A Graphical Example - A Graphical Example - 2025.2 English - XD100

Vitis Tutorials: AI Engine Development (XD100)

Document ID
XD100
Release Date
2026-03-27
Version
2025.2 English

Suppose you have a buffer named mtx stored in a shared buffer:

Shared Buffer

Its size is 10x6 and four kernels need to access it, two for writing and two for reading from it:

kernel k1, k2, k3, k4;
shared_buffer<int> mtx;
mygraph()
{
 k1 = kernel::create(func1); k2 = kernel::create(func2);
 k3 = kernel::create(func3); k4 = kernel::create(func4);
 mtx = shared_buffer<int>::create({10, 6}, 2, 2); // Size:10x6, 2 write-inputs, 2 read-outputs
 …
}

Kernel k1 writes to the buffer tile by tile. Each tile is size 3x2 and the read origin is (0,0):

First Kernel Access

The access scheme is as follows:

  • Dimension 0: two blocks, three samples apart

  • Dimension 1: three blocks, two samples apart.

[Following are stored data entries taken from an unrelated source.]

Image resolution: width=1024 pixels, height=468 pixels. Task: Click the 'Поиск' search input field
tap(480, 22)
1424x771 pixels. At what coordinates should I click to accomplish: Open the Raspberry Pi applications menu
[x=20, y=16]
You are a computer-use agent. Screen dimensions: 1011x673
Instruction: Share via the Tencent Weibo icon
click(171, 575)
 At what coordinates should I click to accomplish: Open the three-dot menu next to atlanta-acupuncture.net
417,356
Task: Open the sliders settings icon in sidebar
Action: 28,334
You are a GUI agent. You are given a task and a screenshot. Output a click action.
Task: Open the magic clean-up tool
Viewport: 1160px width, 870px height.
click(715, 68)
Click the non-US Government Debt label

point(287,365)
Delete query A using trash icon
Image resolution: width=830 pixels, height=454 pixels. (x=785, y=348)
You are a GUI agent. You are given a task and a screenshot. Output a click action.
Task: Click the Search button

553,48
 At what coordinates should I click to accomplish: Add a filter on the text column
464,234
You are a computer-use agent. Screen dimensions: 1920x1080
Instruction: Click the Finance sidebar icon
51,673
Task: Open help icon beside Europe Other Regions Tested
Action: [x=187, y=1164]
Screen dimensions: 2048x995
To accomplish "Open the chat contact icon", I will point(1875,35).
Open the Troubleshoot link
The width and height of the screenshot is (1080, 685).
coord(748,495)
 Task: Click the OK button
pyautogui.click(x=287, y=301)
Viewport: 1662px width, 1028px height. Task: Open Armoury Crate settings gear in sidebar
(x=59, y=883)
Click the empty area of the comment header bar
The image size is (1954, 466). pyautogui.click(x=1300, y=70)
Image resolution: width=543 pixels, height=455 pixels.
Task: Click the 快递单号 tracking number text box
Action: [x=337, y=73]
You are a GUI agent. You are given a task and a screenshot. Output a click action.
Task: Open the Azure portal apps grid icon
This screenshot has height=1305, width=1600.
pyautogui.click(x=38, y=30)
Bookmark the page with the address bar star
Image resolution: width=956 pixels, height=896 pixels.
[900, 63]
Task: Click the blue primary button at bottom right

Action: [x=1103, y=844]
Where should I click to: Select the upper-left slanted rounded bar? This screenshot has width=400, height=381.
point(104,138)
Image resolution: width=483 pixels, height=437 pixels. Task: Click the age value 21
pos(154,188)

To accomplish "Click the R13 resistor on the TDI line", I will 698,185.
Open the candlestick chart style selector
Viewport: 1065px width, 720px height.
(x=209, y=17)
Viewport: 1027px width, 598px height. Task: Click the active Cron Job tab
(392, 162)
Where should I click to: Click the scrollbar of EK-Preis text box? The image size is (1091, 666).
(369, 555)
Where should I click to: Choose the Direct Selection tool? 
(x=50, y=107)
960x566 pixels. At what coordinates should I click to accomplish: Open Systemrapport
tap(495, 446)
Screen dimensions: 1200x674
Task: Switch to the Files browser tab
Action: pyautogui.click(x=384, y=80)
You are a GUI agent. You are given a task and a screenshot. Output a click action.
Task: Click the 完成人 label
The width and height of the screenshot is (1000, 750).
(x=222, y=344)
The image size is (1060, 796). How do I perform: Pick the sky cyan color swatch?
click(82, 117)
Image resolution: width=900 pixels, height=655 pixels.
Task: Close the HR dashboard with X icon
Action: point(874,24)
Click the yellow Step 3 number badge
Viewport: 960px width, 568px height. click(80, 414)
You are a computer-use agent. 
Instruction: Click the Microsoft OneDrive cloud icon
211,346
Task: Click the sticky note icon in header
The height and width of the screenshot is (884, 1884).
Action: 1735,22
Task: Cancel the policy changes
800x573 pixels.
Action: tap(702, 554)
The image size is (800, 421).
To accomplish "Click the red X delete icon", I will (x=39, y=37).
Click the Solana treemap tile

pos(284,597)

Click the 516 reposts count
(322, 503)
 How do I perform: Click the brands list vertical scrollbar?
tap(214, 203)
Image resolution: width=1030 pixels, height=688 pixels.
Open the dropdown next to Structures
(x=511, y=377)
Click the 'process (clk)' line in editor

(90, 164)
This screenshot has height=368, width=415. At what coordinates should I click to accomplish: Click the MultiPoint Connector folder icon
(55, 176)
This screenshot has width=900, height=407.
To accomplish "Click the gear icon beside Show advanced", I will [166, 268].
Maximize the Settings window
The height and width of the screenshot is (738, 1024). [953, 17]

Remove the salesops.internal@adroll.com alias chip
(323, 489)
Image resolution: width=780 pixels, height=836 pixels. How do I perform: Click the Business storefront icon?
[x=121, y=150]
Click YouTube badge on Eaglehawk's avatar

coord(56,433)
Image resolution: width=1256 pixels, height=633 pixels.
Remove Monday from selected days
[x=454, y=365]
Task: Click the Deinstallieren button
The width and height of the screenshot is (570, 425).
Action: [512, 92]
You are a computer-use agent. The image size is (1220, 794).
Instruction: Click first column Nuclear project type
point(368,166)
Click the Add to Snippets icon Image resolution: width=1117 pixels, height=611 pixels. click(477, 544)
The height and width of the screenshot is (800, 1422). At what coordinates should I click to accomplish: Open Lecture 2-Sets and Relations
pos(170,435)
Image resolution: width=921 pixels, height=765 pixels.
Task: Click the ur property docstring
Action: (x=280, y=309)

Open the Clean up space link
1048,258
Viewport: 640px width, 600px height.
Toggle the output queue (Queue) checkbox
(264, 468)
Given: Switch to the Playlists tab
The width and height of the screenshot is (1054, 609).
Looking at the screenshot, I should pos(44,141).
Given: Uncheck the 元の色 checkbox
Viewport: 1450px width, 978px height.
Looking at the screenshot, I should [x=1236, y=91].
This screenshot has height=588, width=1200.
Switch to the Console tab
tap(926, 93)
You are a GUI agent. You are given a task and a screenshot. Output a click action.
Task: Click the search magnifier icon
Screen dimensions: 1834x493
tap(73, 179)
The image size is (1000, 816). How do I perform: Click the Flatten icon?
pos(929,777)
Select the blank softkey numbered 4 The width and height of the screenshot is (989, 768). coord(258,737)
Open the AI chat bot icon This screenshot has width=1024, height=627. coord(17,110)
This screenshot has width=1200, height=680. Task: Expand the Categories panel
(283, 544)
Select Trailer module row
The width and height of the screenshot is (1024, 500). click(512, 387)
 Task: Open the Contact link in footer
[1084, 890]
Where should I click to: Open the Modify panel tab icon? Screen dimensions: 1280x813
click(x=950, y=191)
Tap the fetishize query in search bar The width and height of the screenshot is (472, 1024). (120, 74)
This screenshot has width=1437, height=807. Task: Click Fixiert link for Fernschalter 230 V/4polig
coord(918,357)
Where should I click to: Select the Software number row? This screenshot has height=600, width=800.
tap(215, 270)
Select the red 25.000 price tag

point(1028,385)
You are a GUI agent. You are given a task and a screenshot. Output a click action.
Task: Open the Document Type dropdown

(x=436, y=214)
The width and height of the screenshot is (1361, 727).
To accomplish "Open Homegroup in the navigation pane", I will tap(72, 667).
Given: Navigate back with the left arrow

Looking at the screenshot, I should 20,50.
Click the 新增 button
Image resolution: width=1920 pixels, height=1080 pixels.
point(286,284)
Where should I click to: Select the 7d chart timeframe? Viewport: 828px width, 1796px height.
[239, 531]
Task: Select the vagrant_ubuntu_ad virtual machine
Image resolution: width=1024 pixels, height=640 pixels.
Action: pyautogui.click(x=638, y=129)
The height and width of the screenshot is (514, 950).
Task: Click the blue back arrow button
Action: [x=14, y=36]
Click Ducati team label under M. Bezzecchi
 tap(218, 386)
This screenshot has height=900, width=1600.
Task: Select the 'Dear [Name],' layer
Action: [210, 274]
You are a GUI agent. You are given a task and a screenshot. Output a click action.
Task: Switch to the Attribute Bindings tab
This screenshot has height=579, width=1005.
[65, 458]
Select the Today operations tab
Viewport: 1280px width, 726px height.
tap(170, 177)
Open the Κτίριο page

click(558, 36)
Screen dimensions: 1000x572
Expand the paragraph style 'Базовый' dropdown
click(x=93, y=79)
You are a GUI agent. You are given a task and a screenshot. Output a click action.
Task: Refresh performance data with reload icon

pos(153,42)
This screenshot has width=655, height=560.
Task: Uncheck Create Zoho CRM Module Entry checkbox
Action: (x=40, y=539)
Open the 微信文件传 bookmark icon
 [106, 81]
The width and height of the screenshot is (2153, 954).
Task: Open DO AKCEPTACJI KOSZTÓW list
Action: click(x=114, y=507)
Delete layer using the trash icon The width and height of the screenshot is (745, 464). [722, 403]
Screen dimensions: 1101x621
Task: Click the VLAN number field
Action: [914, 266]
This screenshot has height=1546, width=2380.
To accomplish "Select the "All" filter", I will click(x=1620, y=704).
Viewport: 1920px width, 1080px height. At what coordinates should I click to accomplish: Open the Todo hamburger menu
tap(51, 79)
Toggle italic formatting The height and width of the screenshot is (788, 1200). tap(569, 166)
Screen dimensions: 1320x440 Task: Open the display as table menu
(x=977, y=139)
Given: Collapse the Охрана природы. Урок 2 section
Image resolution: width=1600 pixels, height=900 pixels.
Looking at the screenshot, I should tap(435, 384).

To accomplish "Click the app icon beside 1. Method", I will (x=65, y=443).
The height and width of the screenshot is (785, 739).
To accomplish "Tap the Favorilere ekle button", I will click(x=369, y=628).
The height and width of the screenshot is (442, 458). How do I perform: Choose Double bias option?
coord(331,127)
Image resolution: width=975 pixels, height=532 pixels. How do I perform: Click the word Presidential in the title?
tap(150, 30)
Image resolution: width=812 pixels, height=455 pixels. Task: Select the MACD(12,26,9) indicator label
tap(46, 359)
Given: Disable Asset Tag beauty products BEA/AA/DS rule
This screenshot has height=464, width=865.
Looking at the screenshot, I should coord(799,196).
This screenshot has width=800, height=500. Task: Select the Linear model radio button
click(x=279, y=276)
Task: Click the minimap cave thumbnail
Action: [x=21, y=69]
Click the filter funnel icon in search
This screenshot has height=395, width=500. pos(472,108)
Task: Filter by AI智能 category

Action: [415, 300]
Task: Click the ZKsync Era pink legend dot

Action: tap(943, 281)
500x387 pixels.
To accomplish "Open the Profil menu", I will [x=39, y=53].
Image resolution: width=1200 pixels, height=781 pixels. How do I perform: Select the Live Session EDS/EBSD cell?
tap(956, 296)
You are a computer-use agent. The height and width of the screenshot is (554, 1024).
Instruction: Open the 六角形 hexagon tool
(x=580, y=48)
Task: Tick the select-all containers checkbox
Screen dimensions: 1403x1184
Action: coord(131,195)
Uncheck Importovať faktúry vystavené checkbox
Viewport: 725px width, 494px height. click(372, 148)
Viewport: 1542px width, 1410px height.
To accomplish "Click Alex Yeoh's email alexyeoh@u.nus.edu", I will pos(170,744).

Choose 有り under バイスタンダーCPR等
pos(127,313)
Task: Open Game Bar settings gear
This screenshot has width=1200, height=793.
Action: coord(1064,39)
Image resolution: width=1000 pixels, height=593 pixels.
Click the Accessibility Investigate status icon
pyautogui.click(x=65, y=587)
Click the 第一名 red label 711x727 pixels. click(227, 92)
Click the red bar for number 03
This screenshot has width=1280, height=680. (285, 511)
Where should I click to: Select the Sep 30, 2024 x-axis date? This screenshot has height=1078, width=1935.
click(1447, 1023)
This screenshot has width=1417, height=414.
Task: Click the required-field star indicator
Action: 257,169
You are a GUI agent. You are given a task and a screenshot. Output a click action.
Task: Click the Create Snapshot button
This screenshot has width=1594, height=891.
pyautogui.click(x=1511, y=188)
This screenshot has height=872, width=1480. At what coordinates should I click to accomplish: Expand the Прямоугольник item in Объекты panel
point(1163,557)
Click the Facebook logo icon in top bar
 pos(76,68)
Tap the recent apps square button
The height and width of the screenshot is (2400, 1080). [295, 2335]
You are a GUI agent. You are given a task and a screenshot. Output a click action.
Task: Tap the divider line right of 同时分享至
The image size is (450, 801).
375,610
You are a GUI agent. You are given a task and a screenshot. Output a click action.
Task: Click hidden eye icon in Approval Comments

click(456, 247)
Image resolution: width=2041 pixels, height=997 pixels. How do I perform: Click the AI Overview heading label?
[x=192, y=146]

write_access(mtx.in[0]) = tiling({
.buffer_dimension={10,6}, .tiling_dimension={3,2}, .offset={0,0}, .tile_traversal = {{.dimension=0, .stride=3, .wrap=2}, {.dimension=1, .stride=2, .wrap=3}}});

Kernel k2 writes to the buffer with different tile size and order:

Second Kernel Access

The access scheme is as follows:

  • Dimension 1: two blocks, three samples apart

  • Dimension 0: two blocks, two samples apart

The subset origin is at position (6,0):

write_access(mtx.in[1]) = tiling({
  .buffer_dimension={10,6}, .tiling_dimension={2,3}, .offset={6,0},
    .tile_traversal = {{.dimension=1, .stride=3, .wrap=2},{.dimension=0, .stride=2, .wrap=2}}});

Kernels k3 and k4 read from the buffer differently than it was written:

Third and Fourth Kernel Access

These access schemes are defined in the graph with the following:

read_access(mtx.out[0]) = tiling({
   .buffer_dimension={10,6}, .tiling_dimension={2,6}, .offset={0,0},
   .tile_traversal = {{.dimension=0, .stride=2, .wrap=2}}});
read_access(mtx.out[1]) = tiling({
   .buffer_dimension={10,6}, .tiling_dimension={3,6}, .offset={4,0}
   .tile_traversal = {{.dimension=0, .stride=3, .wrap=2}}});

The overall C++ code, including the connections of the kernels to the shared_buffer looks like this:

class mygraph : public graph
{
  kernel k1, k2, k3, k4;
  shared_buffer<int> mtx;
  mygraph()
  {
    k1 = kernel::create(func1); k2 = kernel::create(func2); k3 = kernel::create(func3); k4 = kernel::create(func4);
    mtx = shared_buffer<int>::create({10, 6}, 2, 2); // 10x6, 2 write-inputs, 2 read-outputs
    connect<> n1(k1.out[0], mtx.in[0]);
    write_access(mtx.in[0]) = tiling({
  .buffer_dimension={10,6}, .tiling_dimension={3,2}, .offset={0,0},                         .tile_traversal = {{.order=0, .stride=3, .wrap=2}, {.order=1, .stride=2, .wrap=3}}});
    connect<> n2(k2.out[0], mtx.in[1]);
    write_access(mtx.in[1]) = tiling({
  .buffer_dimension={10,6}, .tiling_dimension={2,3}, .offset={6,0},
                         .tile_traversal = {{.order=0, .stride=2, .wrap=2}, {.order=1, .stride=3, .wrap=2}}});
    connect<> n3(mtx.out[0], k3.in[0]);
    read_access(mtx.out[0]) = tiling({
  .buffer_dimension={10,6}, .tiling_dimension={2,6}, .offset={0,0},
  .tile_traversal = {{.order=0, .stride=2, .wrap=2}}});
    connect<> n4(mtx.out[1], k4.in[0]);
    read_access(mtx.out[1]) = tiling({
  .buffer_dimension={10,6}, .tiling_dimension={3,6}, .offset={4,0},
  .tile_traversal = {{.order=0, .stride=3, .wrap=2}}});
 }
};